While historical information about the site are scarce, the Survey of Western Palestine, carried out by the British Corps of Royal Engineers in 1872, suggests that the ancient Greek inscriptions found at the monastery reveal it was built during the late sixth century. The site has long been revered for spiritual and meditation purposes by both Muslims and Christians. Over the centuries, however, it fell into ruins and lost its significance. Situated in the city of Deir Al-Balah, Arabic for “Monastery of the Palms,” the site extends across an area of 200 square meters. Three domes top the monastery, which is surrounded by stonewalls. The main chapel is located underground, ten paces down a small flight of stairs to an area that houses three apses, where an historic water well was once used for drinking and baptism. In addition to two ancient Greek inscriptions, a stone tomb has also been found.
Reem Abu Jaber, Executive Director of NAWA, said the site restoration idea came about almost unintentionally. Her organization, which was founded in the Spring of 2014 by a group of young people, 80% of whom are female, works to provide psychosocial support for the city’s children through a wide range of cultural activities. Once the organization received proper accreditation, “I shared a post on Facebook inviting people to donate books to establish a small reading place in the area,” Abu Jaber explained. At the height of school vacation season, NAWA received 200 children within the first week.
Following the Israeli offensive in the summer of 2014, NAWA’s role became more critical. However, with limited space to accommodate the growing number of children in need, Abu Jaber and her colleagues worked to find a larger venue. The Saint George Monastery wasn’t an obvious choice. Initially, a local youth group suggested restoring the site and turning it into a youth center. Considering the possible reservations of neighborhood residents, Abu Jaber suggested that a children’s library would be more suitable.
Although she was born and raised in Deir Al-Balah, Abu Jaber has spent most of her professional life in Gaza City and abroad in the non-profit sector. “I didn’t have a penny, and wanted to take-on a historic site restoration,” she recalled. Her first instinct was to share the idea with as many people as possible. “It first began with an individual campaign, which garnered a lot of interest, because it’s both a Christian and Muslim site. It’s a wonderful message,” she said. Through her initial campaign emails, she managed to raise approximately 57,000 USD. The next step was to find the institutional and technical support needed to restore an historic treasure. Abu Jaber proposed the project to UNESCO in 2015, and the world cultural body agreed to work with NAWA through RIWAQ and IWAN Center, two renowned Palestinian organizations that work to preserve archaeological heritage.
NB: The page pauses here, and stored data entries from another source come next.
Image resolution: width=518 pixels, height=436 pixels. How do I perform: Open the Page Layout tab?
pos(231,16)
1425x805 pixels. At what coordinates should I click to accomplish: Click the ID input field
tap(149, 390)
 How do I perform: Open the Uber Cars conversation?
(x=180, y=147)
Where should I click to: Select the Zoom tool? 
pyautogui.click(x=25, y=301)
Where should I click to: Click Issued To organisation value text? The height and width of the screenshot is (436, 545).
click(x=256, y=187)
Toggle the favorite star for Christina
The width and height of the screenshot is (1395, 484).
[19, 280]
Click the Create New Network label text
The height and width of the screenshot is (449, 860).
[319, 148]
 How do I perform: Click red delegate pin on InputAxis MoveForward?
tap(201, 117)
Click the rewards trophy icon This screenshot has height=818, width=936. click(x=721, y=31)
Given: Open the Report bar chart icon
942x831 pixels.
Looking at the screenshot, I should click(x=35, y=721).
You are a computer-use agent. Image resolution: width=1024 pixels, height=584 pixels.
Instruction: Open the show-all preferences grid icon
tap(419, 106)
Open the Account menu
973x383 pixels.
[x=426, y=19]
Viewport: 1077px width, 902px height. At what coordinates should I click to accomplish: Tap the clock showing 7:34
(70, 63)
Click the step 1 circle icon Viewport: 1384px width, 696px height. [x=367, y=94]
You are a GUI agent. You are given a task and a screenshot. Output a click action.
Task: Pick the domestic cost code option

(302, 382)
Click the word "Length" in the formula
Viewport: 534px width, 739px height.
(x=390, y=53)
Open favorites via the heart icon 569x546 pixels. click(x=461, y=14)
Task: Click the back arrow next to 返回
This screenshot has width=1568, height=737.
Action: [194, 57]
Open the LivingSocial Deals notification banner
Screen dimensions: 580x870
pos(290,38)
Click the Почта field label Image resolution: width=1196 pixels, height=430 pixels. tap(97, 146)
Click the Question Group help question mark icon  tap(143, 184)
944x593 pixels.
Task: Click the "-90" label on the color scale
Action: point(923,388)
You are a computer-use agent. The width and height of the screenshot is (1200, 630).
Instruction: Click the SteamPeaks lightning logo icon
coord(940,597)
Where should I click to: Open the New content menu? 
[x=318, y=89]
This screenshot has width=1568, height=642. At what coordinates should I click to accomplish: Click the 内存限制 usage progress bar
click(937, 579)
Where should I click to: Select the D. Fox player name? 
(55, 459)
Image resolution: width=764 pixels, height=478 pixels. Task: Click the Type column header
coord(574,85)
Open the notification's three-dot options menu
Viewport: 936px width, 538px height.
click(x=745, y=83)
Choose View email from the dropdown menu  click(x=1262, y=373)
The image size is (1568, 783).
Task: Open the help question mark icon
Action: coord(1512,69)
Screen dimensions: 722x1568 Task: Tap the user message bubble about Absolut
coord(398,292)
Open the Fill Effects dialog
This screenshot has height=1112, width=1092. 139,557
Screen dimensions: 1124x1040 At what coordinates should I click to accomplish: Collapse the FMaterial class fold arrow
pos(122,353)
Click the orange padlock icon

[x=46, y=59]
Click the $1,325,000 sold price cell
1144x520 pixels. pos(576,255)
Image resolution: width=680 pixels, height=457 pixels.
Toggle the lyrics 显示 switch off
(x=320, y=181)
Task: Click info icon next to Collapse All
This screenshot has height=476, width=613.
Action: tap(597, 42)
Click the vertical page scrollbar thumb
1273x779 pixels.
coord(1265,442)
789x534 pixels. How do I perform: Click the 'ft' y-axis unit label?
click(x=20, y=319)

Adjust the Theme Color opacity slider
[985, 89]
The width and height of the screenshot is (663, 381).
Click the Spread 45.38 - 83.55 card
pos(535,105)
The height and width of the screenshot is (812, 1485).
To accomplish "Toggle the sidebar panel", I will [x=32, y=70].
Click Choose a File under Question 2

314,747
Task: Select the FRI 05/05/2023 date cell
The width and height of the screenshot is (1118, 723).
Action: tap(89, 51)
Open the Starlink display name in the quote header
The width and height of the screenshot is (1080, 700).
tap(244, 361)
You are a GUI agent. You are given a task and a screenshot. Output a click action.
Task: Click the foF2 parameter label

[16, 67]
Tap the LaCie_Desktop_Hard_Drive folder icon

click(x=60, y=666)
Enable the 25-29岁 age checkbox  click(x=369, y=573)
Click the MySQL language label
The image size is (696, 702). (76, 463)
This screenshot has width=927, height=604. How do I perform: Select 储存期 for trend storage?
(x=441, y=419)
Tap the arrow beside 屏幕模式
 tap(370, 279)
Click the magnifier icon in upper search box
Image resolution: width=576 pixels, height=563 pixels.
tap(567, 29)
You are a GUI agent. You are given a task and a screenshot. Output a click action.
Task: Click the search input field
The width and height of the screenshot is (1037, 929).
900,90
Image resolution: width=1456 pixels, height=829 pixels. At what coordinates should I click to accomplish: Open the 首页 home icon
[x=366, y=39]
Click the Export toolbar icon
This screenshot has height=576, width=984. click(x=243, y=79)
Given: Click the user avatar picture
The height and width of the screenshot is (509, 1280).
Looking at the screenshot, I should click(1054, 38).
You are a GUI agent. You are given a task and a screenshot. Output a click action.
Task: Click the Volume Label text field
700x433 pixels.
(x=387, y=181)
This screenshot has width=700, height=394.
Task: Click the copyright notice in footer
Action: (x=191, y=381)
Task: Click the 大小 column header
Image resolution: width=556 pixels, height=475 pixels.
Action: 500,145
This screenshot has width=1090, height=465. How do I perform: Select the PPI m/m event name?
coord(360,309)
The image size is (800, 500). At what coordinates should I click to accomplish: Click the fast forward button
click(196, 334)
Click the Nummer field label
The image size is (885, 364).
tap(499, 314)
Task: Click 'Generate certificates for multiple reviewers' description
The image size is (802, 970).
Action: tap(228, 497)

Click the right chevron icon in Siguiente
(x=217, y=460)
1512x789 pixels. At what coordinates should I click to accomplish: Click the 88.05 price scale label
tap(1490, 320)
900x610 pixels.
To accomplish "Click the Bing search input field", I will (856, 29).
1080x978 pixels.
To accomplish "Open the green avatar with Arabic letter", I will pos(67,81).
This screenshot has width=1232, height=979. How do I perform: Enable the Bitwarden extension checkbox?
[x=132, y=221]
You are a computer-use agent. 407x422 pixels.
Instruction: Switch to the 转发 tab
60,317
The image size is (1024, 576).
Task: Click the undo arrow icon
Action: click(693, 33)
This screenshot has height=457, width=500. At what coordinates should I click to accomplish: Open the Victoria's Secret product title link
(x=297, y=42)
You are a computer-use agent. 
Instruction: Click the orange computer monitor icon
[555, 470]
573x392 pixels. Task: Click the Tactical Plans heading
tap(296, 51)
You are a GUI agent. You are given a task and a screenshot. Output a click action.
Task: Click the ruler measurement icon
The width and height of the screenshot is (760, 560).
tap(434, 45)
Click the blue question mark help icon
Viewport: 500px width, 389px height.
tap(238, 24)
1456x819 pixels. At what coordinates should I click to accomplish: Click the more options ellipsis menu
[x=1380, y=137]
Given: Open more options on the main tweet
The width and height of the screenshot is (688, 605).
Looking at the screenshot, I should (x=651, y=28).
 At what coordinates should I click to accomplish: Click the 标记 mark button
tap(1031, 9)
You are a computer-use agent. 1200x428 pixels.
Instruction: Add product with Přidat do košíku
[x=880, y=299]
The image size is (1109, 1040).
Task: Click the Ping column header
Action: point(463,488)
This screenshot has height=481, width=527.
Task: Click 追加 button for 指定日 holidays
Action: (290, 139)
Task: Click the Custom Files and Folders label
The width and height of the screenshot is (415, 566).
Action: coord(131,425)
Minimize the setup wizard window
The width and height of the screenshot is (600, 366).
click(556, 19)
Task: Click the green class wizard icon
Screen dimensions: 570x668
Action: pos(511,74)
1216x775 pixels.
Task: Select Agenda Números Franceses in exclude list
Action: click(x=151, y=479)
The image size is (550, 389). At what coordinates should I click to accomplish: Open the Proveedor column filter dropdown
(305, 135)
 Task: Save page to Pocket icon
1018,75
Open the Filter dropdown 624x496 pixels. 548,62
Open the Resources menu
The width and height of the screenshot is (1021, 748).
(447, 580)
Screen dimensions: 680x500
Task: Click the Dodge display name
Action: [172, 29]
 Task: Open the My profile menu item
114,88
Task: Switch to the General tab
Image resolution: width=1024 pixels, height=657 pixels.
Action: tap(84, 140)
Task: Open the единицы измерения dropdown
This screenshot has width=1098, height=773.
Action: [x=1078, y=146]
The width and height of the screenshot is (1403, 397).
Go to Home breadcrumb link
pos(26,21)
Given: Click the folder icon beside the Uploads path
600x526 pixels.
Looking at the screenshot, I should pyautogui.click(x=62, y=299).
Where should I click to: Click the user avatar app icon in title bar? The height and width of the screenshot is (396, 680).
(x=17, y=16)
Having secured the initial financial and technical support, site-restoration work began in early 2016. Neighborhood residents were wary of the project, however, and feared it would negatively impact their livelihood. “People were asking me, ‘Are you turning this place into an expensive venture?’” Abu Jaber said. With repeated wars, rampant poverty, and skyrocketing unemployment across the Gaza Strip, most people have become frustrated with NGO work; they no longer trust NGOs because too many swoop-in during the height of conflict, begin projects, and then move on to the next “hot” issue. This behavior has caused public mistrust and indignation at NGOs. “Some people feel that their stories, suffering, and lives are being exploited,” Abu Jaber explained.
To overcome this challenge, Abu Jaber held community meetings and encouraged neighborhood residents and business owners to take part in the project. “I wanted them to feel that they own and would benefit from the project through their own contributions,” she explained. Gradually, many from the community and beyond began to participate. “I was overwhelmed by the support,” she said. Neighbors contributed their skills without charge beautifying the street that leads to Monastery, the Swiss foundation Drosos agreed to cover operational costs for three years, the British consulate provided more furniture, and many people donated books to the library.